Top of Extracted material

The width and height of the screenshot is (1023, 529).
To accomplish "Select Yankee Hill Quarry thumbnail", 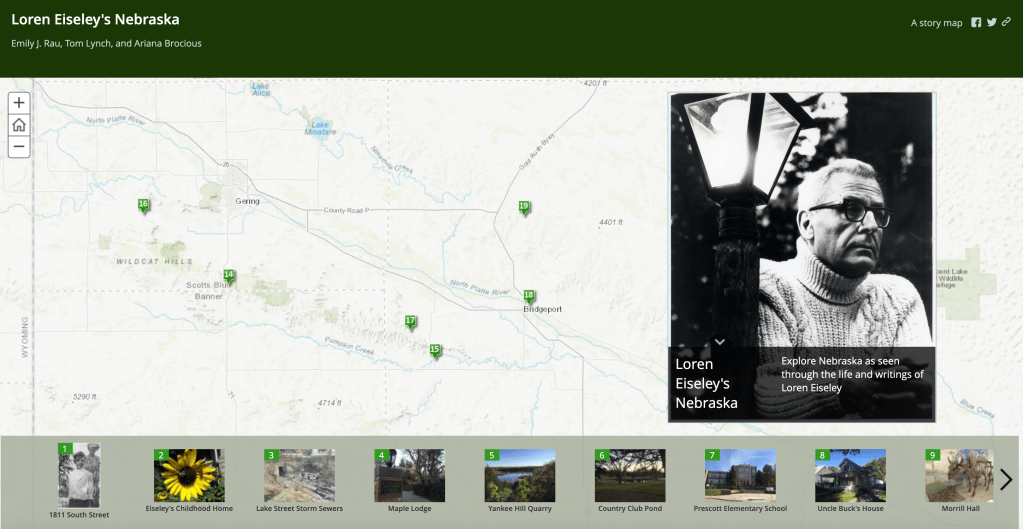I will (x=519, y=476).
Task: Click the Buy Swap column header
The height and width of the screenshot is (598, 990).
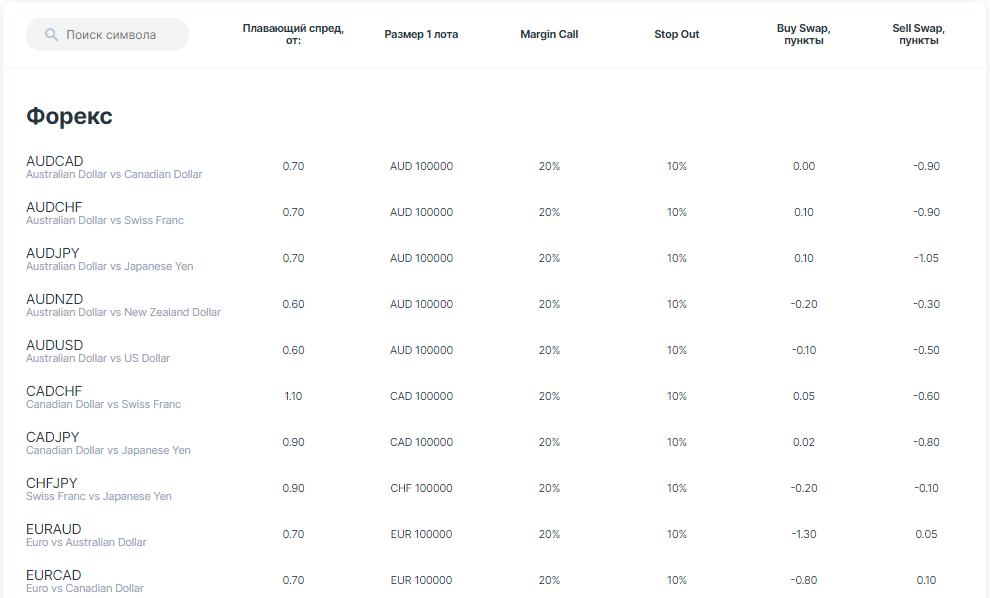Action: coord(803,34)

Bottom of Extracted material

Goal of the exercise =
Quote, without alteration, the lines running from the line containing "Task: Click the Buy Swap column header" to the last line of the entries, and include no pictures.

Exercise response =
Task: Click the Buy Swap column header
The height and width of the screenshot is (598, 990).
Action: coord(803,34)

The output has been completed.